このポリシーでは、ARN が arn:aws:lambda:us-east-1:123456789012:function:source_lambda である Lambda 関数がソースの場合にのみ、s3:PutObject アクセスを許可します。このポリシーは、他の呼び出し ID に対して s3:PutObject アクセスを許可することはありません。別の関数またはエンティティが、同じ実行ロールを使用し s3:PutObject 呼び出しを行った場合も同様です。

サービスコントロールポリシーlambda:SourceFunctionArn を使用することもできます。
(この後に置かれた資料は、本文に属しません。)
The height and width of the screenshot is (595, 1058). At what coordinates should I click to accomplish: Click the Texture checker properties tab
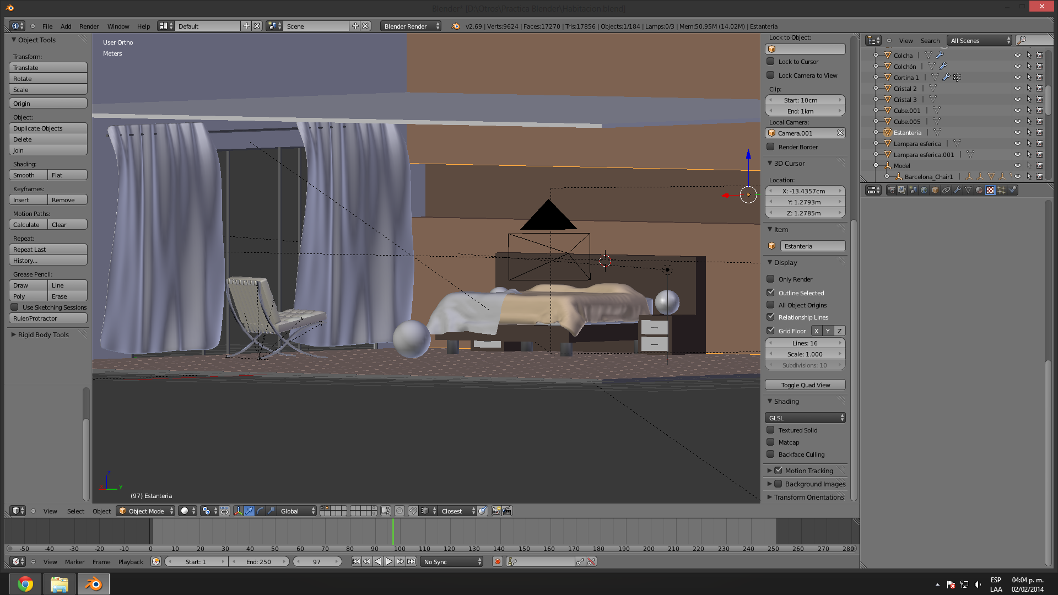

例えば、バケットへのアクセスを、単一の Lambda 関数のコードまたは特定の Amazon Virtual Private Cloud (VPC) からの呼び出しに制限したいとします。以下の SCP は、これを示したものです。

例 特定の条件下で Amazon S3 へのアクセスを拒否するポリシー

{ "Version": "2012-10-17", "Statement": [ { "Action": [ "s3:*" ], "Resource": "arn:aws:s3:::lambda_bucket/*", "Effect": "Deny", "Condition": { "StringNotEqualsIfExists": { "aws:SourceVpc": [ "vpc-12345678" ] }, "ArnNotEqualsIfExists": { "lambda:SourceFunctionArn": "arn:aws:lambda:us-east-1:123456789012:function:source_lambda" } } } ] }

このポリシーは、ARN arn:aws:lambda:*:123456789012:function:source_lambda を持つ特定の Lambda 関数からのものでない限り、または指定された VPC からのものでない限り、すべての S3 アクションを拒否します。StringNotEqualsIfExists 演算子は、aws:SourceVpc キー がリクエストに含まれている場合にのみ、IAM に対し、この条件を処理することを指示します。これと同様に、IAM は lambda:SourceFunctionArn が存在する場合にのみ ArnNotEqualsIfExists を認識します。